Save data to external storage
Save as txt files¶
To save a Spatial DataFrame to some permanent storage such as Hive tables and HDFS, you can simply convert each geometry in the Geometry type column back to a plain String and save the plain DataFrame to wherever you want.
Use the following code to convert the Geometry column in a DataFrame back to a WKT string column:
SELECT ST_AsText(countyshape)
FROM polygondf
Then you can use any Spark writer to save this DataFrame.
df.write.format("YOUR_FORMAT").save("YOUR_PATH")
Note
Spatial SQL provides lots of functions to save the Geometry column, please read Spatial SQL API.
Save as GeoParquet¶
WherobotsDB can directly save a DataFrame with the Geometry column as a GeoParquet file. You need to specify geoparquet
as the write format. The Geometry type will be preserved in the GeoParquet file.
df.write.format("geoparquet").save(geoparquetoutputlocation + "/GeoParquet_File_Name.parquet")
To maximize the performance of WherobotsDB GeoParquet filter pushdown, we suggest that you sort the data by their geohash values (see ST_GeoHash) and then save as a GeoParquet file. An example is as follows:
SELECT col1, col2, geom, ST_GeoHash(geom, 5) as geohash
FROM spatialDf
ORDER BY geohash
WherobotsDB supports writing GeoParquet files with custom GeoParquet spec version and crs.
The default GeoParquet spec version is 1.0.0
and the default crs is null
. You can specify the GeoParquet spec version and crs as follows:
val projjson = "{...}" // PROJJSON string for all geometry columns
df.write.format("geoparquet")
.option("geoparquet.version", "1.0.0")
.option("geoparquet.crs", projjson)
.save(geoparquetoutputlocation + "/GeoParquet_File_Name.parquet")
If you have multiple geometry columns written to the GeoParquet file, you can specify the CRS for each column.
For example, g0
and g1
are two geometry columns in the DataFrame df
, and you want to specify the CRS for each column as follows:
val projjson_g0 = "{...}" // PROJJSON string for g0
val projjson_g1 = "{...}" // PROJJSON string for g1
df.write.format("geoparquet")
.option("geoparquet.version", "1.0.0")
.option("geoparquet.crs.g0", projjson_g0)
.option("geoparquet.crs.g1", projjson_g1)
.save(geoparquetoutputlocation + "/GeoParquet_File_Name.parquet")
The value of geoparquet.crs
and geoparquet.crs.<column_name>
can be one of the following:
"null"
: Explicitly settingcrs
field tonull
. This is the default behavior.""
(empty string): Omit thecrs
field. This implies that the CRS is OGC:CRS84 for CRS-aware implementations."{...}"
(PROJJSON string): Thecrs
field will be set as the PROJJSON object representing the Coordinate Reference System (CRS) of the geometry. You can find the PROJJSON string of a specific CRS from here: https://epsg.io/ (click the JSON option at the bottom of the page). You can also customize your PROJJSON string as needed.

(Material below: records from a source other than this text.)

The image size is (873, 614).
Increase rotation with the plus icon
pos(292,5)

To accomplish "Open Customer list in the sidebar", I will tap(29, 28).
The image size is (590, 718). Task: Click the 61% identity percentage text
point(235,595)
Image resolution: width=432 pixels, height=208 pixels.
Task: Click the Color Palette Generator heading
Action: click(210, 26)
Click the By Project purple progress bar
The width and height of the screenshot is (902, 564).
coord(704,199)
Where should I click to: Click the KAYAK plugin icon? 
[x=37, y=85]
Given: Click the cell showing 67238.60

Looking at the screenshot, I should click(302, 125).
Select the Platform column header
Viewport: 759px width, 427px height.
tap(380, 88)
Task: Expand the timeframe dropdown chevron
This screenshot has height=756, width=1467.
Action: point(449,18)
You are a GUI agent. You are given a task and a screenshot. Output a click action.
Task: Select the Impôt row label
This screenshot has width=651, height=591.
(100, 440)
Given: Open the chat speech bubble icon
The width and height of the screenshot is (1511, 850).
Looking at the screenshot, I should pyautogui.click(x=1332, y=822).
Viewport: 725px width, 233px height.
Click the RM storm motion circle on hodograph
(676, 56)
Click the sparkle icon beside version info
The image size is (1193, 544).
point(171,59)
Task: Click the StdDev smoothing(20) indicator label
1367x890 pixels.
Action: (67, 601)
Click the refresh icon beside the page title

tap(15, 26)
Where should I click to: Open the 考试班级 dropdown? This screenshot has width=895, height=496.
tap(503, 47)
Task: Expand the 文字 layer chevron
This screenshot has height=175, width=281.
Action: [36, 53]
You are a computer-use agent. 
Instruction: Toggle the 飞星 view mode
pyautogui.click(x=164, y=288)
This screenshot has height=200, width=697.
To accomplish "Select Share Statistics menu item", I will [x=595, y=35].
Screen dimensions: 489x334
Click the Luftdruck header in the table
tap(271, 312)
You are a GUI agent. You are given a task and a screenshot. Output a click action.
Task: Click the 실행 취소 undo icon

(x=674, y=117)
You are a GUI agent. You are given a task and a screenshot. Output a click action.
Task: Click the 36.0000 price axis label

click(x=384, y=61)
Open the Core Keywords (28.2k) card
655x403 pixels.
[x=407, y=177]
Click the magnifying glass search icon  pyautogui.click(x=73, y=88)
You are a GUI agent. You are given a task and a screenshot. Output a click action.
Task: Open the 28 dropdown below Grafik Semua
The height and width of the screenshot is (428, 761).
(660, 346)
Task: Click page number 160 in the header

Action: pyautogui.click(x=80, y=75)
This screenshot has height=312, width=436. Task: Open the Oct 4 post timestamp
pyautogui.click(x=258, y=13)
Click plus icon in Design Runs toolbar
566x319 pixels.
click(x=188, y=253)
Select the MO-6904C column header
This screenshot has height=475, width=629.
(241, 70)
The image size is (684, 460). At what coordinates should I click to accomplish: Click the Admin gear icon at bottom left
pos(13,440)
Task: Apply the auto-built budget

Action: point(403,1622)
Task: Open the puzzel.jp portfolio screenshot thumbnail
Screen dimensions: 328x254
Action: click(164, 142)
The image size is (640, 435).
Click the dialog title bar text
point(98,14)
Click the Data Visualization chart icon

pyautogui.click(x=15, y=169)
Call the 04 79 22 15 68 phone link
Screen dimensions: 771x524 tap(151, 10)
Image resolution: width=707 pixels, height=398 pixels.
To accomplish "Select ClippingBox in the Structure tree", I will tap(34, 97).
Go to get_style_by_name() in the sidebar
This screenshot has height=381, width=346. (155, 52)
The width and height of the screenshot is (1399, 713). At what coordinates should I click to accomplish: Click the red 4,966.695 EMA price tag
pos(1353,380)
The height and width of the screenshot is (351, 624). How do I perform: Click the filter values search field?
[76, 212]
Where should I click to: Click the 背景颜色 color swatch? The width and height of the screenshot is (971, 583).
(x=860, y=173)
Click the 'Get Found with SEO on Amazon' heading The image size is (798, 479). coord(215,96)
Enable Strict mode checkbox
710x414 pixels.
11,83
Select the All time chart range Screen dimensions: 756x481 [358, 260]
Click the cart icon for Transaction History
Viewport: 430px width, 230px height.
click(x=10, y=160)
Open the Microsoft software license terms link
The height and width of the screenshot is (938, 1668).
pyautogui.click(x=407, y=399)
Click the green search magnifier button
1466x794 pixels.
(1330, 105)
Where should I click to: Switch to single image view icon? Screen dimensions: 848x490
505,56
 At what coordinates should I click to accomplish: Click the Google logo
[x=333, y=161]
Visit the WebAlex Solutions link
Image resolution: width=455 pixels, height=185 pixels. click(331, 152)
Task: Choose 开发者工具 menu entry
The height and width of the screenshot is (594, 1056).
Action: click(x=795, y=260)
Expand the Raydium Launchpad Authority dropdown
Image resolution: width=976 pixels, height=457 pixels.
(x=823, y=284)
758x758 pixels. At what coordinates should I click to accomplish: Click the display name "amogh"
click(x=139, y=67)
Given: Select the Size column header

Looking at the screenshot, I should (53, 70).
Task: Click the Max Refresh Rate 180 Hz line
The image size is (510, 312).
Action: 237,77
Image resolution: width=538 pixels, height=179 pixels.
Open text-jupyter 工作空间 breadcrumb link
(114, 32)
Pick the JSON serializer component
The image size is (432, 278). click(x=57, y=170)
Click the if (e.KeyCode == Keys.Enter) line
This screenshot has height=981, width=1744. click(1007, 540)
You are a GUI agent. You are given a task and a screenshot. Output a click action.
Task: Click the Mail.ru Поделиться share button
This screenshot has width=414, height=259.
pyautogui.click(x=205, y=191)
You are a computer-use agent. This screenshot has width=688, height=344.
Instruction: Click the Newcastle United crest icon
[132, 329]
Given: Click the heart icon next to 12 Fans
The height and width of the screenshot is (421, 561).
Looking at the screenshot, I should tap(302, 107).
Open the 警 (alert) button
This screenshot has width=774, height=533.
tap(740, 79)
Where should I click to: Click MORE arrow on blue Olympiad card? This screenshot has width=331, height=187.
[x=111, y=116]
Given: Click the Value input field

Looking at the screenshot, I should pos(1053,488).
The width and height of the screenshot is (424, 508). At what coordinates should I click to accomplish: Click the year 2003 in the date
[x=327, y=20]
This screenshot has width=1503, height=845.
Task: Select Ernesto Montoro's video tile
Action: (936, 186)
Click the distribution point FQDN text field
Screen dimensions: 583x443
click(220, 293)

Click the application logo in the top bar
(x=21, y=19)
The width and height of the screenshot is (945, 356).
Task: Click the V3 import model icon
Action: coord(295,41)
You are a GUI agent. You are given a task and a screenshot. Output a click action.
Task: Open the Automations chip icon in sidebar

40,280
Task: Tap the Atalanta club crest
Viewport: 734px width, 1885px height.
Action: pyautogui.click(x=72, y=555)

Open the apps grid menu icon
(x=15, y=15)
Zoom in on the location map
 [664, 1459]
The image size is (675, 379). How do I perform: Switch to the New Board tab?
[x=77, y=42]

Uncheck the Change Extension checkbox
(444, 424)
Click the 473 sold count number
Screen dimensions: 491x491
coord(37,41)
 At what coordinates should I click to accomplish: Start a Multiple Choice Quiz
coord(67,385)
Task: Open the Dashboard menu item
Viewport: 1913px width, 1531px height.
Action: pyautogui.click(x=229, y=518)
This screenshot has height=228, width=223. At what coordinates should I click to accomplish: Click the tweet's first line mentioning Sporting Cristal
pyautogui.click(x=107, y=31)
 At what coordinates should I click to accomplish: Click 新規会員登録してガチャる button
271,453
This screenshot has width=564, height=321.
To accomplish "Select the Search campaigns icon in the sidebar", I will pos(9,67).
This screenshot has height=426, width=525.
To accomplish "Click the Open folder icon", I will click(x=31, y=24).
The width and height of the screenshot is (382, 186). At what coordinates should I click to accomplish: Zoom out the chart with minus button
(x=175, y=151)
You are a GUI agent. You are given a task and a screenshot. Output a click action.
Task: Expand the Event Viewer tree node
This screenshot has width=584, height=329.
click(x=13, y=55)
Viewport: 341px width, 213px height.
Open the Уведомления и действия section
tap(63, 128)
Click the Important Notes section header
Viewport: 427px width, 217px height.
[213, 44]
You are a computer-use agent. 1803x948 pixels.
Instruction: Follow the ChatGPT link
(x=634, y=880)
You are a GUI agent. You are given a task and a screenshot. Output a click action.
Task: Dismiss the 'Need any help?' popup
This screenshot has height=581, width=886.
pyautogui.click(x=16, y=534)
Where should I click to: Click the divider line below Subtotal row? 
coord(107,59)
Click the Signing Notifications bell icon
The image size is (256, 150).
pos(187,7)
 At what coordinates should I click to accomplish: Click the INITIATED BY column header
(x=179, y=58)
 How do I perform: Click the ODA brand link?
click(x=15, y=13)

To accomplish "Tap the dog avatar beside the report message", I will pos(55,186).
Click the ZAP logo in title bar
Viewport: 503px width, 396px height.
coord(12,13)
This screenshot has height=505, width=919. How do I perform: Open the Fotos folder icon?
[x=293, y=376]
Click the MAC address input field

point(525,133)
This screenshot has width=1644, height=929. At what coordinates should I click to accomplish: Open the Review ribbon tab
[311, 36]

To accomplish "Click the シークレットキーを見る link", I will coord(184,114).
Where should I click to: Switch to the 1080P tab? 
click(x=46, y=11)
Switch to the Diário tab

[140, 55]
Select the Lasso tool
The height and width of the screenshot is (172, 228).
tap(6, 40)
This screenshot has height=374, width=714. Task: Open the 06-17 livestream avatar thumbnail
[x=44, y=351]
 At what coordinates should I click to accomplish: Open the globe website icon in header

Please note that WherobotsDB currently cannot set/get a projjson string to/from a CRS. Its geoparquet reader will ignore the projjson metadata and you will have to set your CRS via ST_SetSRID
after reading the file.
Its geoparquet writer will not leverage the SRID field of a geometry so you will have to always set the geoparquet.crs
option manually when writing the file, if you want to write a meaningful CRS field.
Due to the same reason, WherobotsDB geoparquet reader and writer do NOT check the axis order (lon/lat or lat/lon) and assume they are handled by the users themselves when writing / reading the files. You can always use ST_FlipCoordinates
to swap the axis order of your geometries.
Save as GeoJSON¶
The GeoJSON data source in WherobotsDB can be used to save a Spatial DataFrame to a single-line JSON file, with geometries written in GeoJSON format.
df.write.format("geojson").save("YOUR/PATH.json")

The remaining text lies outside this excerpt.